[Stored records]
※
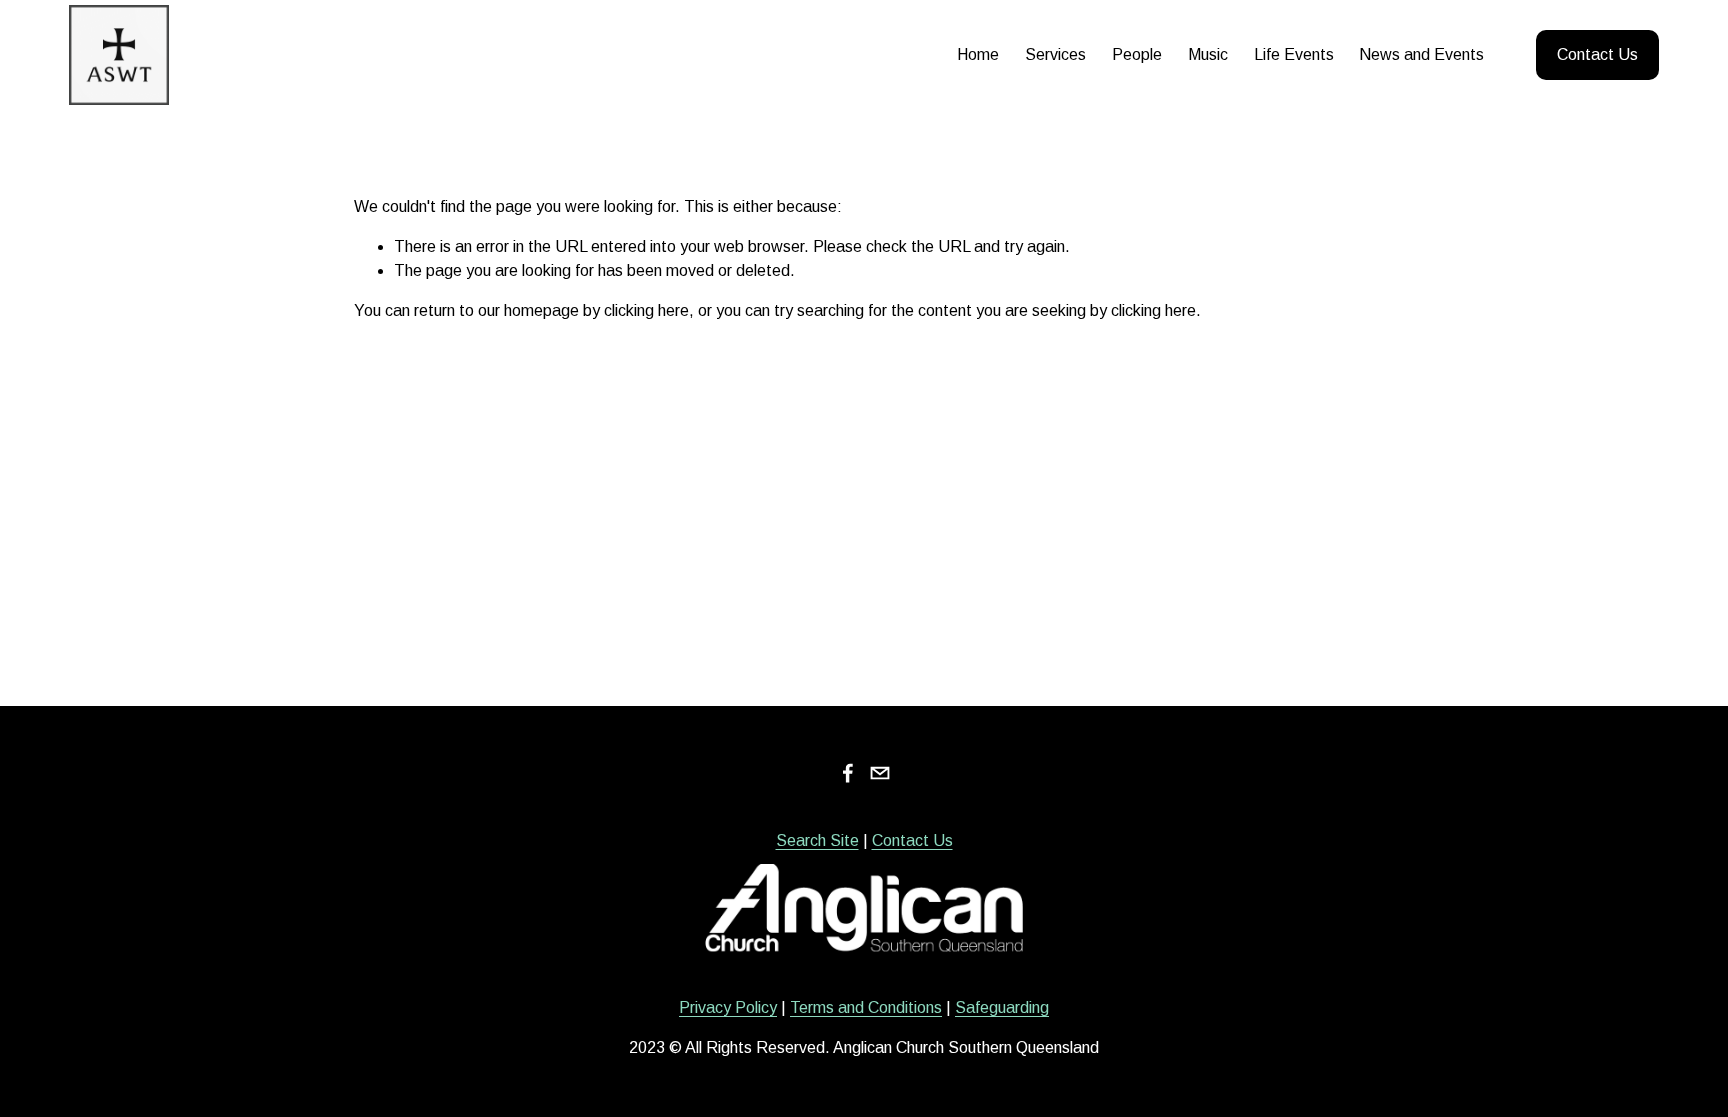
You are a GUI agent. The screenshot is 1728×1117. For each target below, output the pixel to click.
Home (978, 54)
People (1137, 54)
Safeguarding (1002, 1007)
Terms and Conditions (866, 1007)
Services (1055, 54)
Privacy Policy (728, 1007)
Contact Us (1597, 54)
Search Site (817, 840)
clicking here (646, 310)
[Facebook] (848, 773)
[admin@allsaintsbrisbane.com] (880, 773)
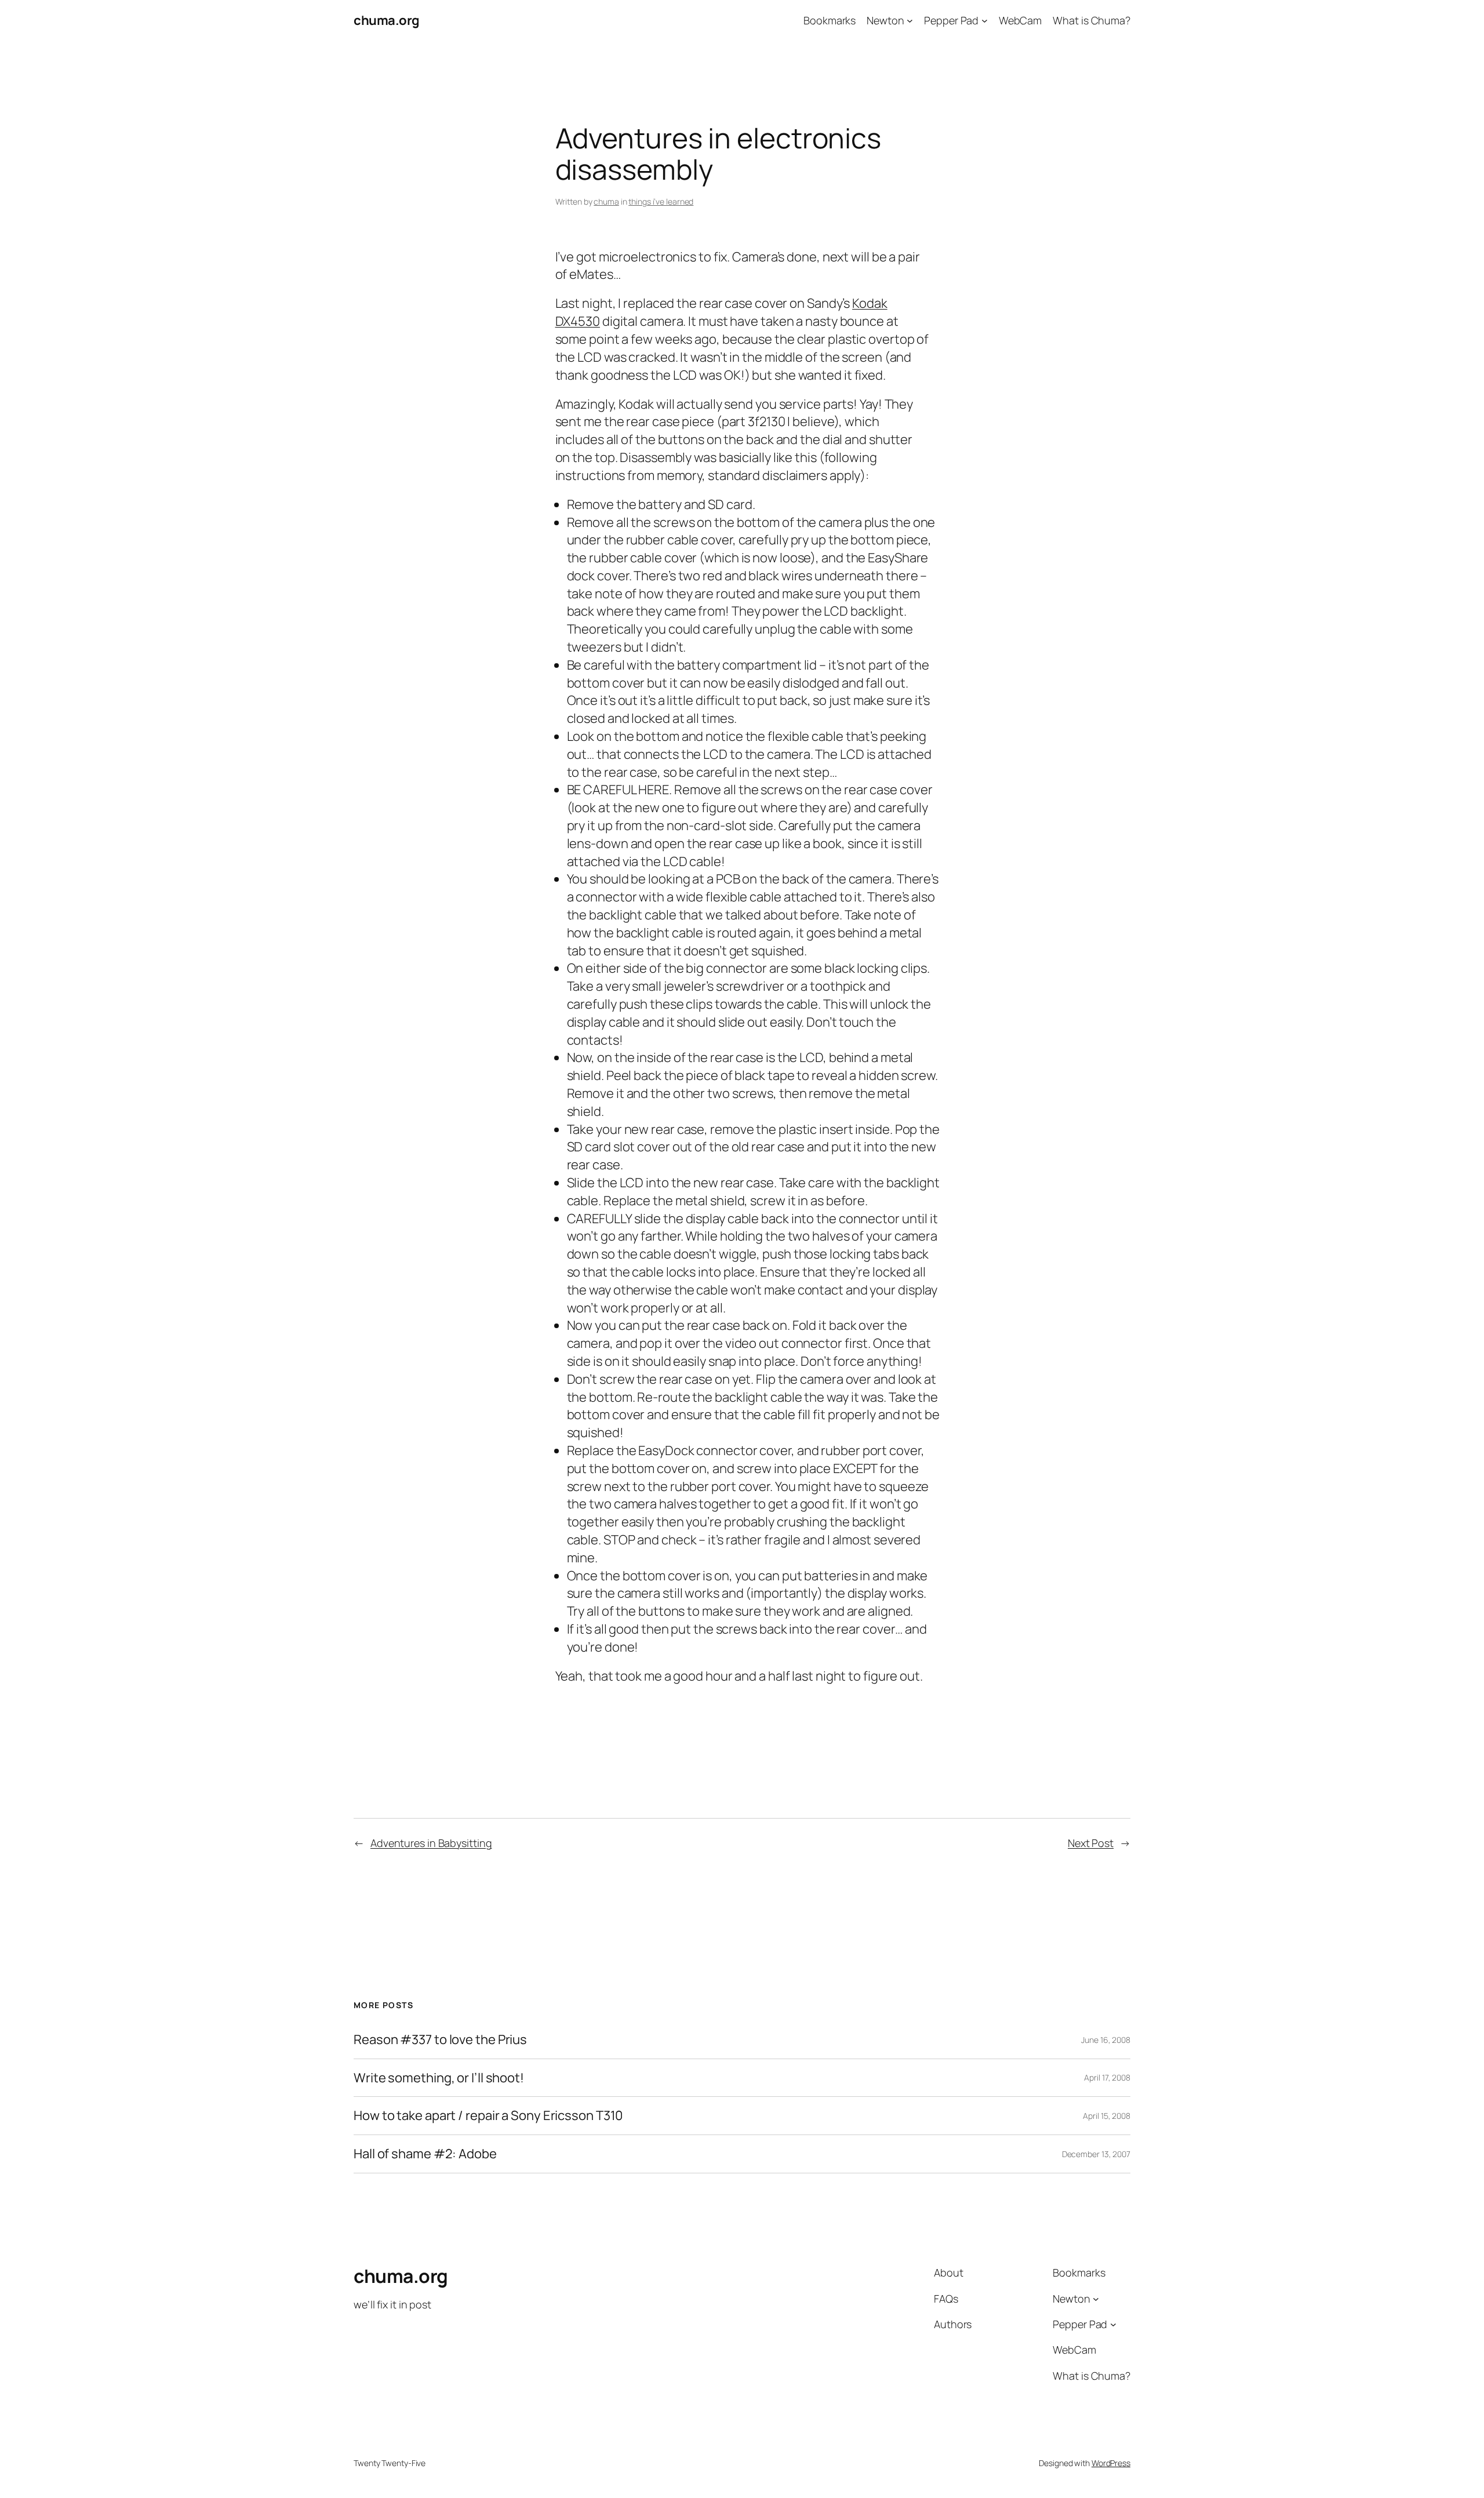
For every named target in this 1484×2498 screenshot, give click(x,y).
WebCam (1020, 20)
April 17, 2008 (1107, 2077)
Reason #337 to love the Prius (440, 2039)
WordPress (1111, 2462)
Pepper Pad (951, 20)
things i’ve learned (660, 201)
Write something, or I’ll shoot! (439, 2078)
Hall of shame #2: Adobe (425, 2154)
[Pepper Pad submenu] (984, 20)
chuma (606, 201)
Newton (885, 20)
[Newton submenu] (910, 20)
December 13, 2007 (1096, 2153)
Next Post (1091, 1843)
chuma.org (387, 20)
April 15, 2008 (1106, 2115)
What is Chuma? (1091, 20)
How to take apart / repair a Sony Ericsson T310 (488, 2115)
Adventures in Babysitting (431, 1843)
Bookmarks (829, 20)
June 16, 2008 (1105, 2039)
※
YOUR OBJECTIVE: What is needed is an exact copy of the line containing "April 15, 2008 (1106, 2115)" and each line after it, through the final line of the entries above.

TASK SOLUTION:
April 15, 2008 (1106, 2115)
What is Chuma? (1091, 20)
How to take apart / repair a Sony Ericsson T310 (488, 2115)
Adventures in Babysitting (431, 1843)
Bookmarks (829, 20)
June 16, 2008 (1105, 2039)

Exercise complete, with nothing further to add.